Make an exact copy of all the records that follow, apart from the pictures.

─── DATA FOR THIS TASK ───

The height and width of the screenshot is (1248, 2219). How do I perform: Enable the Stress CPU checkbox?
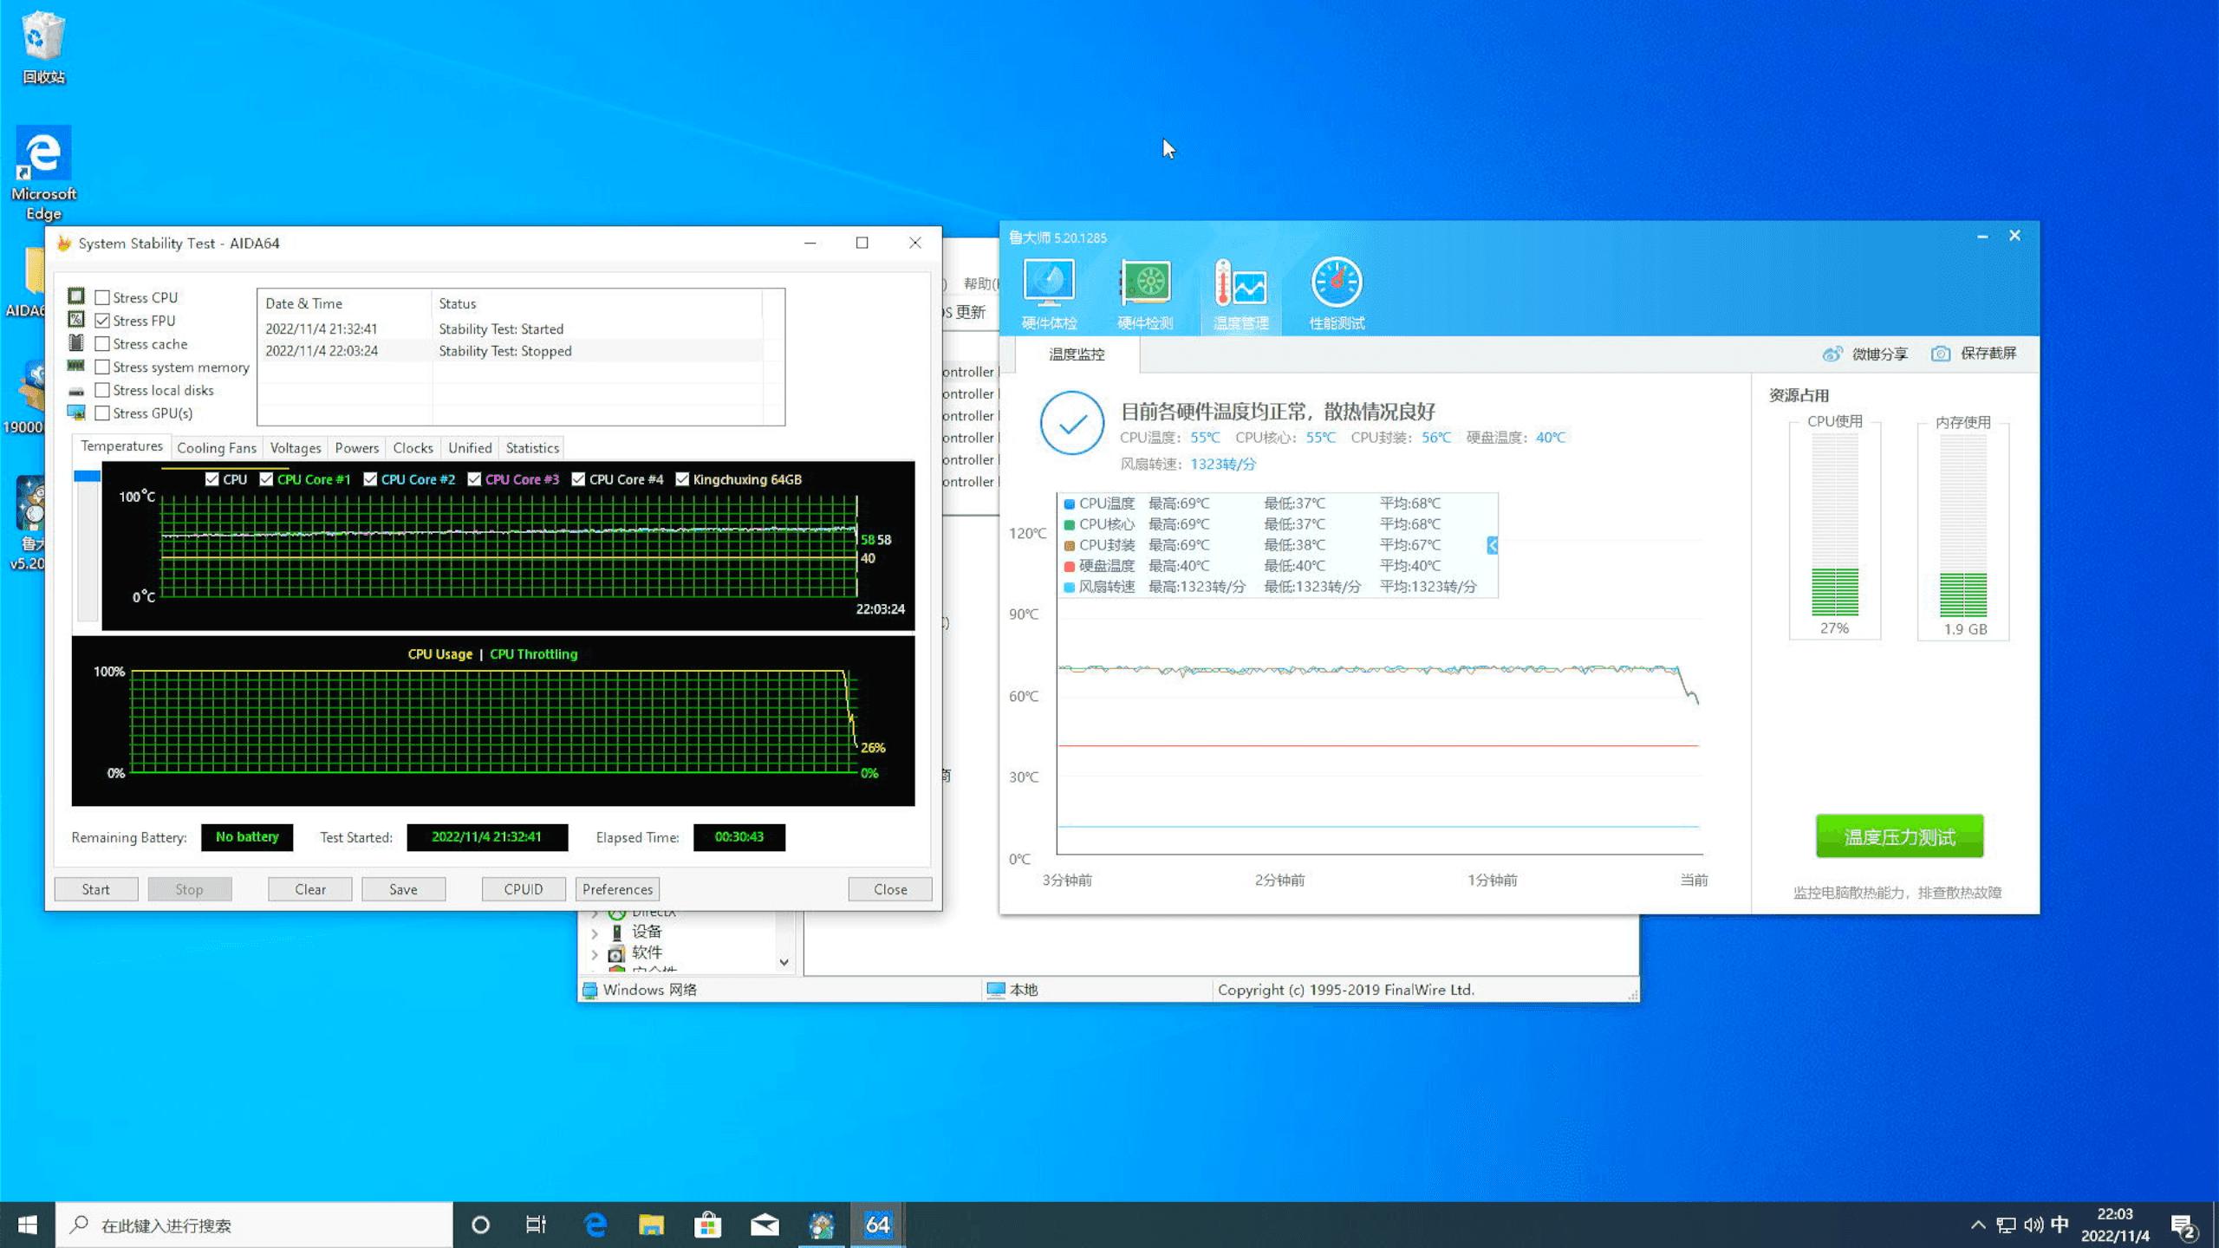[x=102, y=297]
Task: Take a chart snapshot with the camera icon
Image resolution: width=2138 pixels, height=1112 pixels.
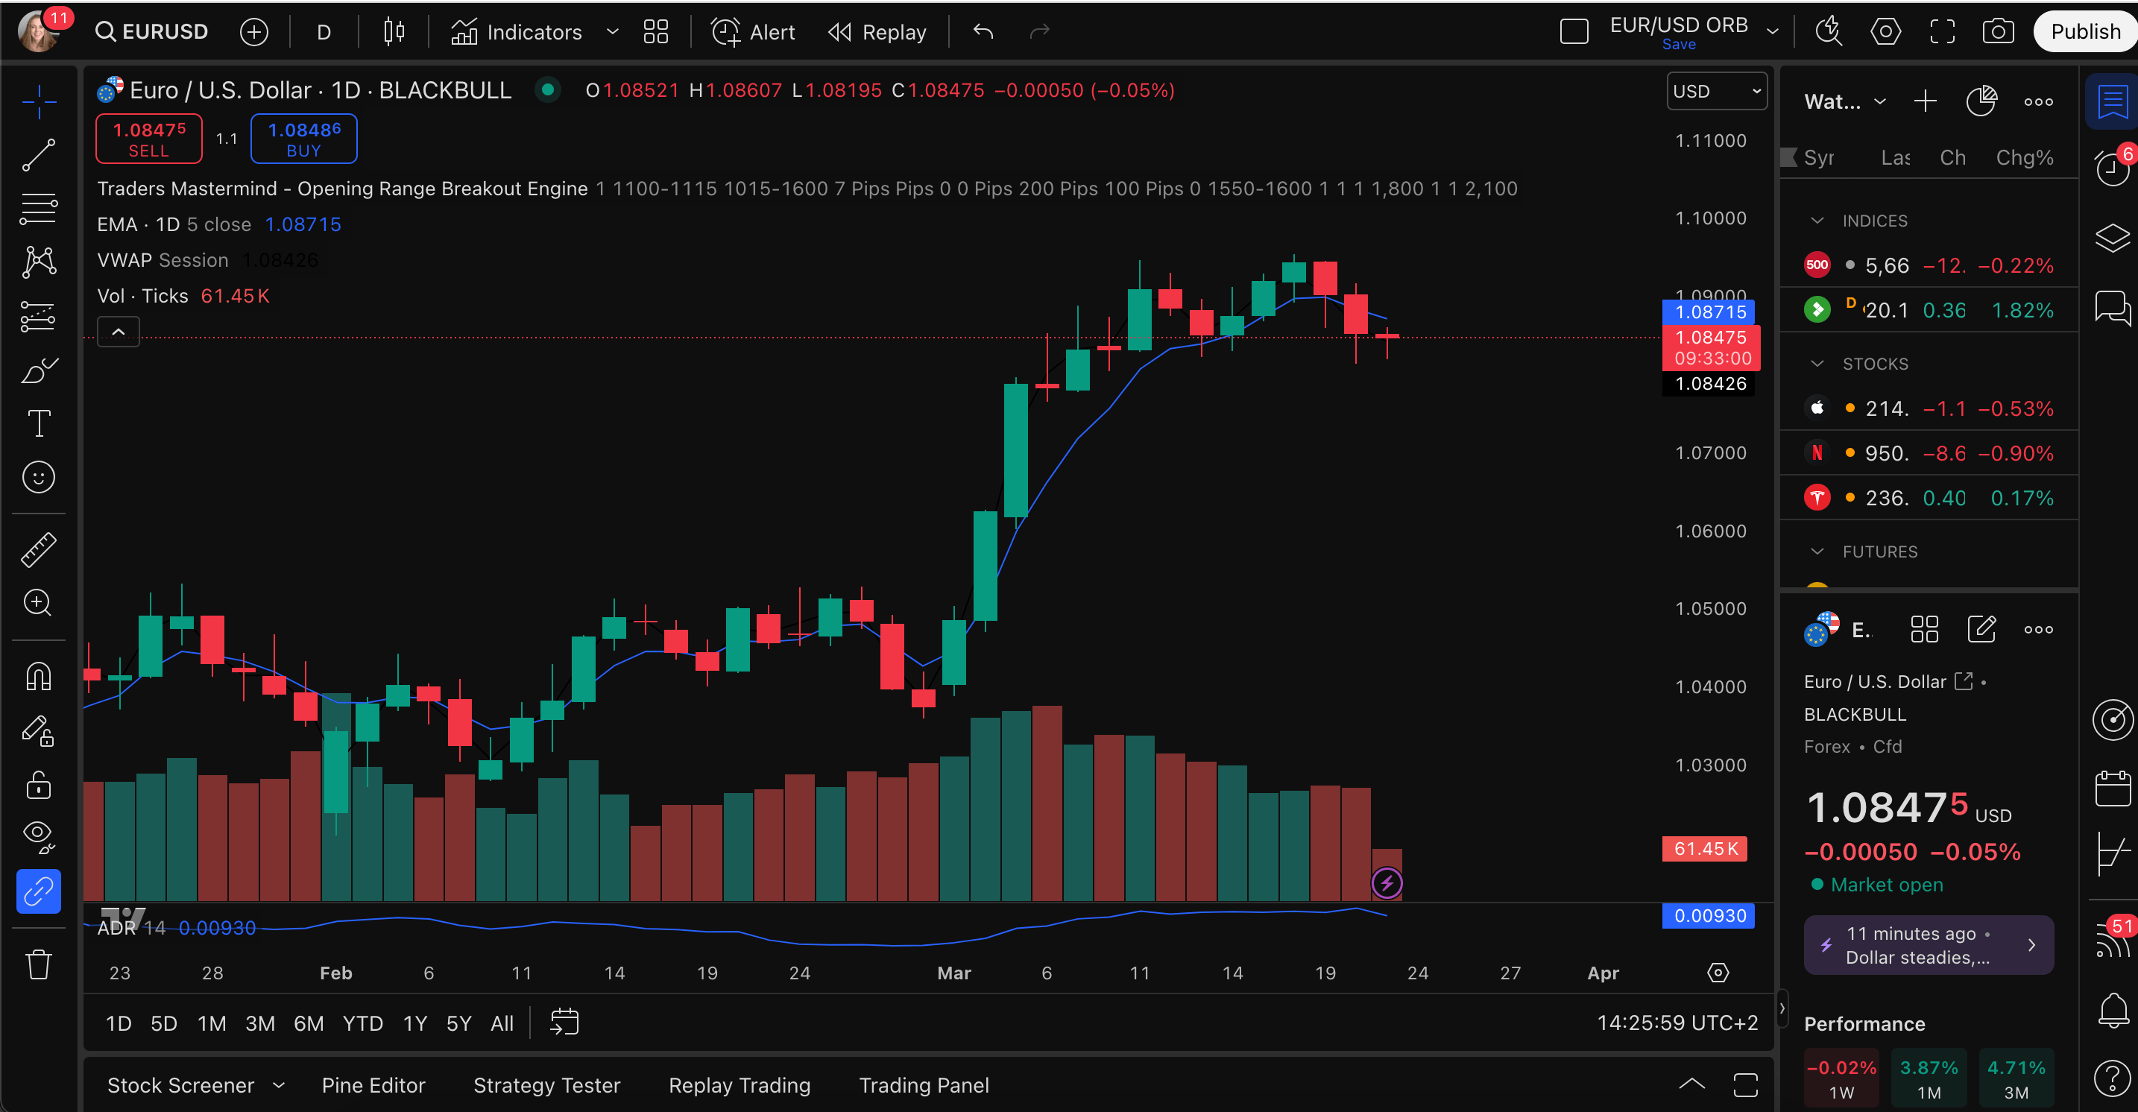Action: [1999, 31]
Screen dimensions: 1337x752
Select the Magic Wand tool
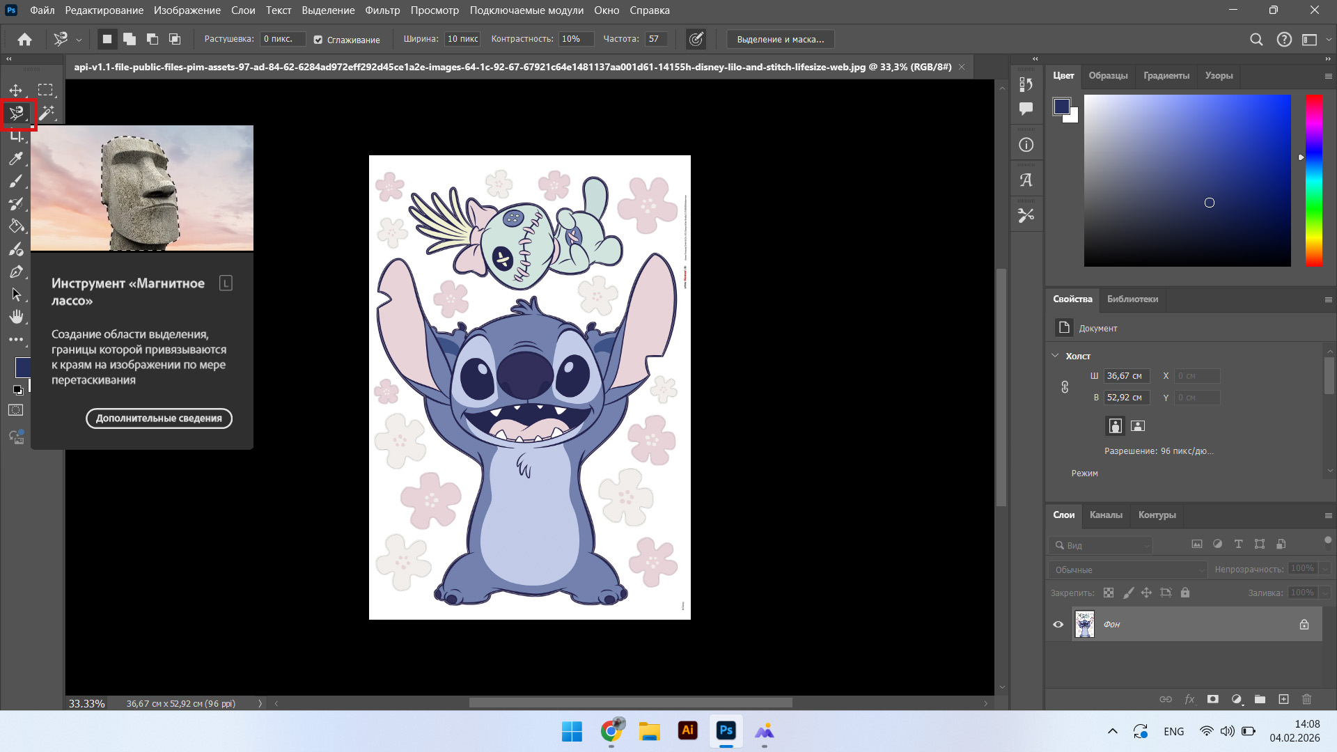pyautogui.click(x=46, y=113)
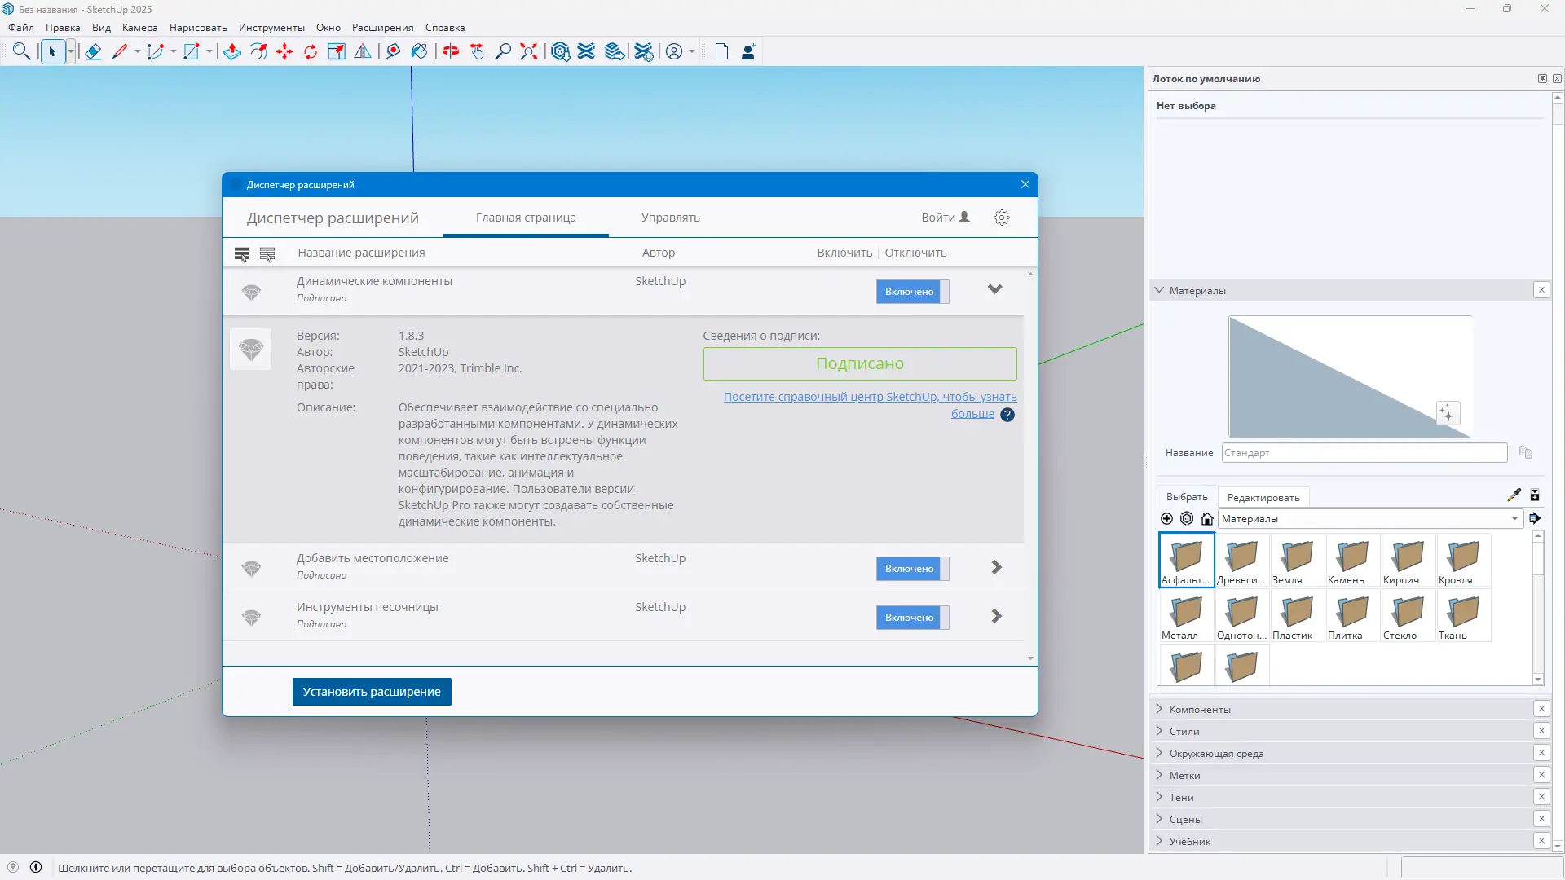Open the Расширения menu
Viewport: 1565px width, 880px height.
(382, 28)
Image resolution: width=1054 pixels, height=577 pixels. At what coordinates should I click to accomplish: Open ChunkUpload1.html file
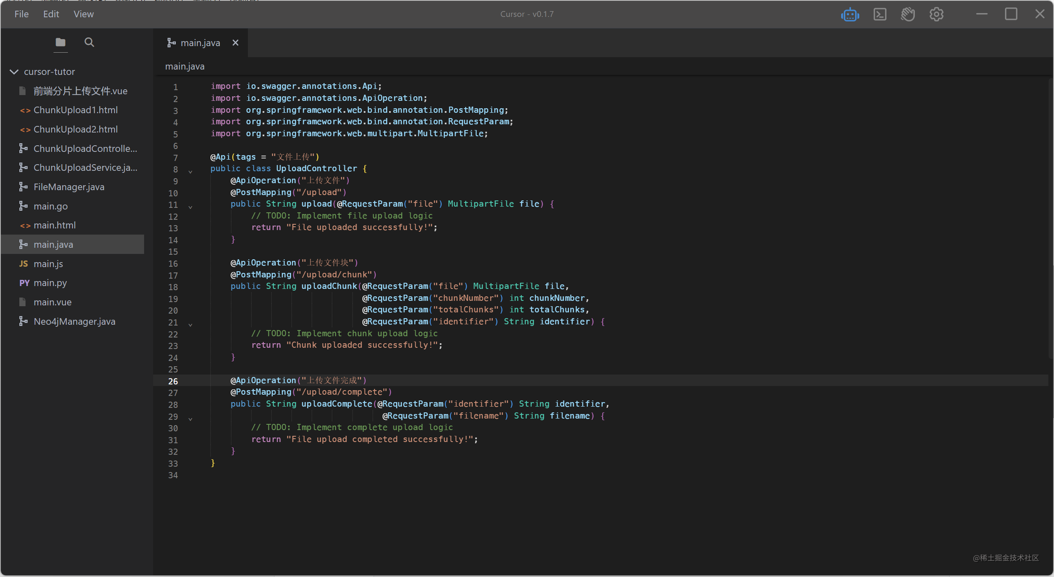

───

- _ANSWER TO THIS EXERCISE_:
The height and width of the screenshot is (1248, 2219). How do I perform: Enable the Stress CPU checkbox?
[x=102, y=297]
Task: Take a chart snapshot with the camera icon
Image resolution: width=2138 pixels, height=1112 pixels.
Action: [1999, 31]
Screen dimensions: 1337x752
Select the Magic Wand tool
pyautogui.click(x=46, y=113)
Open the Расширения menu
Viewport: 1565px width, 880px height.
(382, 28)
Image resolution: width=1054 pixels, height=577 pixels. At what coordinates should I click to accomplish: Open ChunkUpload1.html file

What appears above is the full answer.